Last time I blogged, Liza was about 7 months pregnant. Today, we have a 7 month old bundle of joy little boy named Grant. He too is healthy and ready to take on the world. He's constantly baby talking and just started crawling. He loves watching Jakin and the dog, and the highlight(s) of his day is getting a bottle every three hours.

Both of my boys have the greatest smiles in their own special way. They light up their faces and in turn light up the room. I love getting home from work because 99% of the time Jake comes running to the door and Grant starts looking for me. Then it's smiles all around.

So all in all, my life is good. Never better. God's been good to the Hoods, even amidst the drama in my career right now. I've been working for GM for almost 10 years, and the last 12 months have been crazy. 3 rounds of major layoffs, salary reduction, CEO resigning, bankruptcy....not pretty. Then I took a position within GM on the Saab transition team. Long story short, I would go to a new Saab company when GM sold the brand.

If you've seen the news, the original deal fell through and now we're in for a period of waiting for what's next.

It's scary, but only if I think about it. I'm great at home, and great at work for the most part. But if I dwell on it too much I do start to worry. What's crazy though is I have an overwhelming level of peace. Since we heard that the deal fell through, I've had a week's worth of fantastic, peaceful sleep. I haven't that much good sleep in ages.

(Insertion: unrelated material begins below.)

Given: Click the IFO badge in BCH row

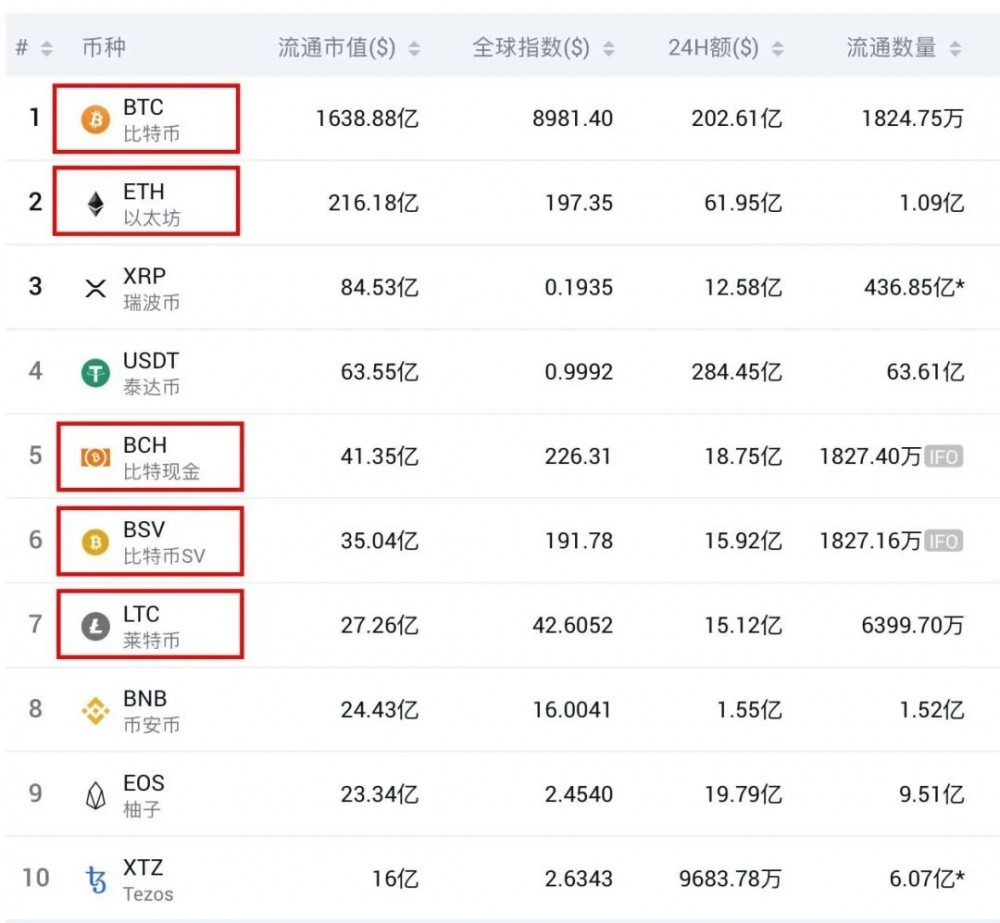Looking at the screenshot, I should pos(943,457).
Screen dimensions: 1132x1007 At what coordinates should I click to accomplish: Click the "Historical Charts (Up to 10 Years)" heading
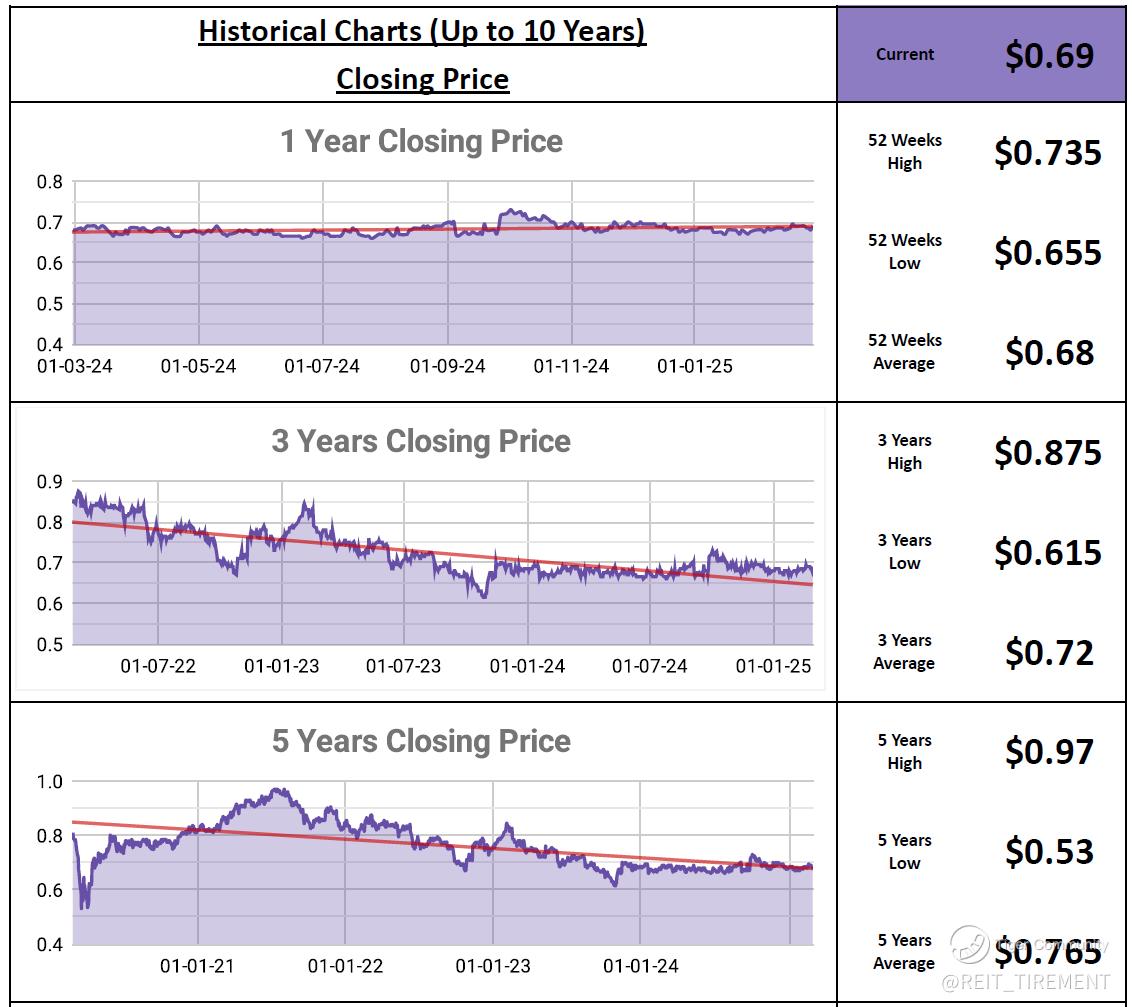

Bottom line, it's all in God's hands. Jesus is my portion. I'm under His shadow. He makes His face to shine on me. I am highly favored. These are the thing running through my spirit. God has been good. God is good, and He will always be good.

And deep down, I almost feel like it's time for a change. I was led back to writing, hence why I'm here today. I've always loved writing, going back to elementary school, high school, etc. It's like therapy for me, and I feel like I say things better when I write. I would love to find a way to make a career out of this. Anyone know how?